> Objective 1:
Reproduce the collection entries below line for line, exactly as they appear, and omit the pictures from your copy.

NCLAT Dismisses Appeal Challenging CCI’s Approval of Walmart’s acquisition of shares in Flipkart

On March 12, 2020, the National Company Law Appellate Tribunal (‘NCLAT’) dismissed an appeal challenging CCI’s approval of Walmart International Holdings’ (‘Walmart’) acquisition of between 51% and 77% of the shareholding in Flipkart Private Ltd. (‘Flipkart’) (‘Proposed Combination’). The appellant, Confederation of All India Traders (‘CAIT’) had also raised objections when the CCI was reviewing the Proposed Combination[1].

Per CAIT, the Proposed Transaction would be detrimental to Flipkart’s non-preferred sellers. CAIT alleged that subsequent to the Proposed Transaction, Walmart would have effective control over Flipkart’s e-commerce platform and web of preferential sellers. This, according to CAIT, would result in Walmart’s inventory getting preference and being sold through preferred sellers.

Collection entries
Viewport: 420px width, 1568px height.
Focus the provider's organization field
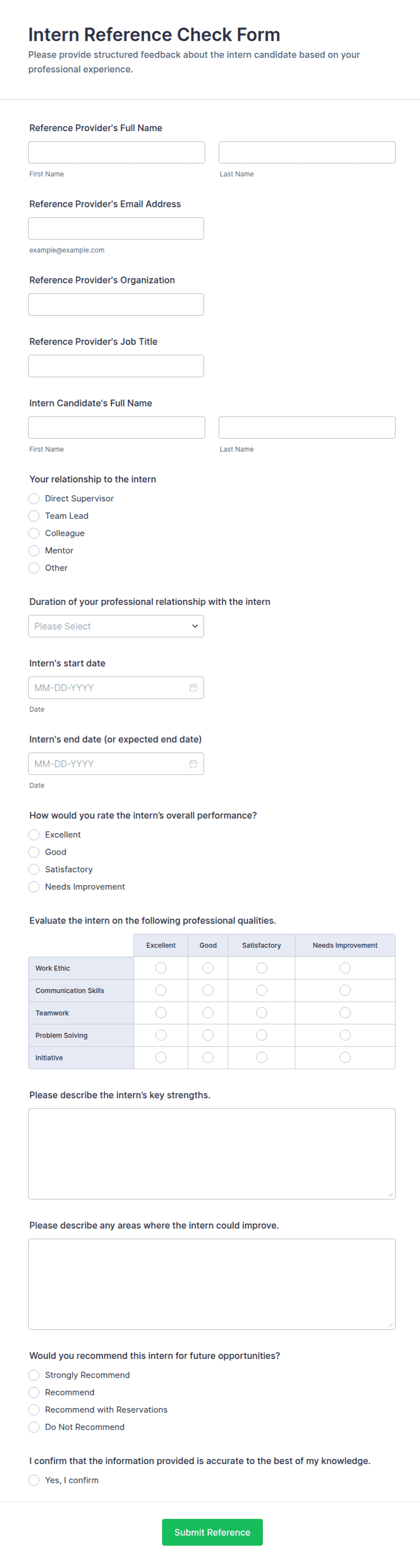tap(116, 304)
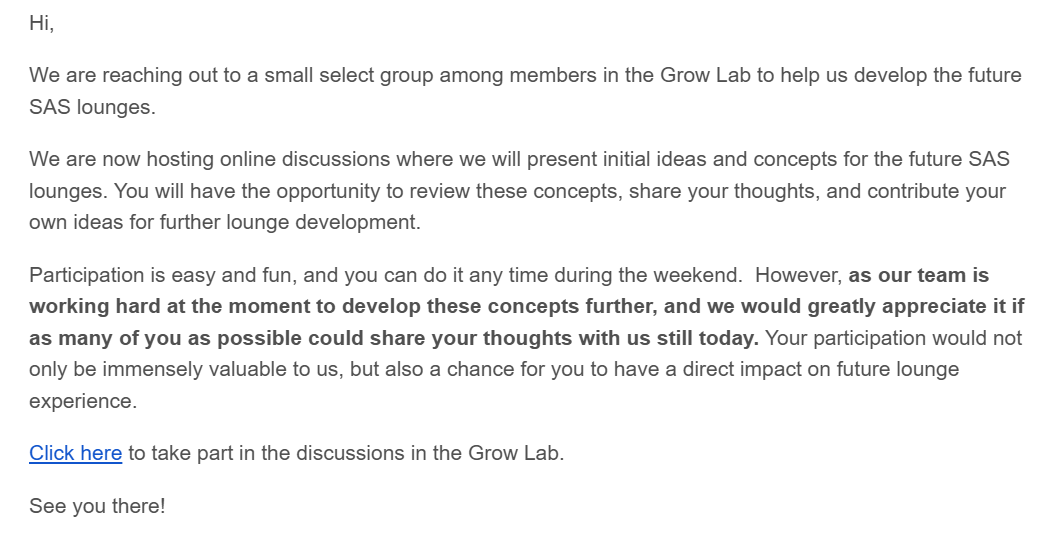The height and width of the screenshot is (550, 1051).
Task: Click the bold words "as our team is"
Action: 918,275
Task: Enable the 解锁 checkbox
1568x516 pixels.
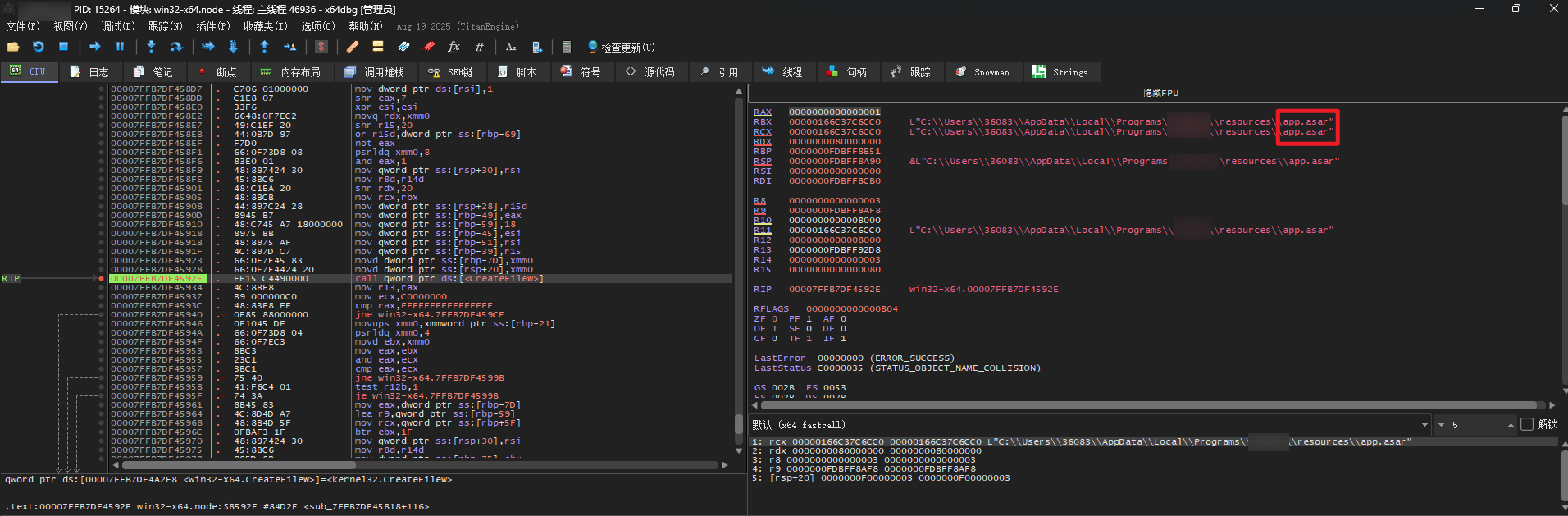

> Objective 2:
Carry on with the article about the NCLAT dismissing the appeal against the CCI's approval of Walmart's acquisition of Flipkart shares, starting right after its last sentence.

> Task answer 1:
Viewport: 420px width, 1568px height.
Focus the provider's organization field
tap(116, 304)
The height and width of the screenshot is (550, 1051).
Task: Click the bold words "as our team is"
Action: 918,275
Task: Enable the 解锁 checkbox
1568x516 pixels.

> Task answer 2:
Additionally, CAIT alleged that: (i) some of the preferred sellers of Flipkart have common directors, investors, employees, etc. with Flipkart; (ii) Flipkart has a history of entering into exclusive tie-ups in markets where it has high market shares, which are only available to its web of preferential sellers; (iii) Flipkart gives preferential listing to its preferred sellers, with the non-preferred sellers being pushed down in the listings to subsequent pages, despite having products of the same quality as those of the preferred sellers; and (iv) non-preferred sellers are forced to partner with Flipkart at highly discriminatory terms and conditions since they are blocked at times and their listings are made inactive. CAIT alleged that these practices of Flipkart, which resulted in denial of market access, would be magnified post the Proposed Combination.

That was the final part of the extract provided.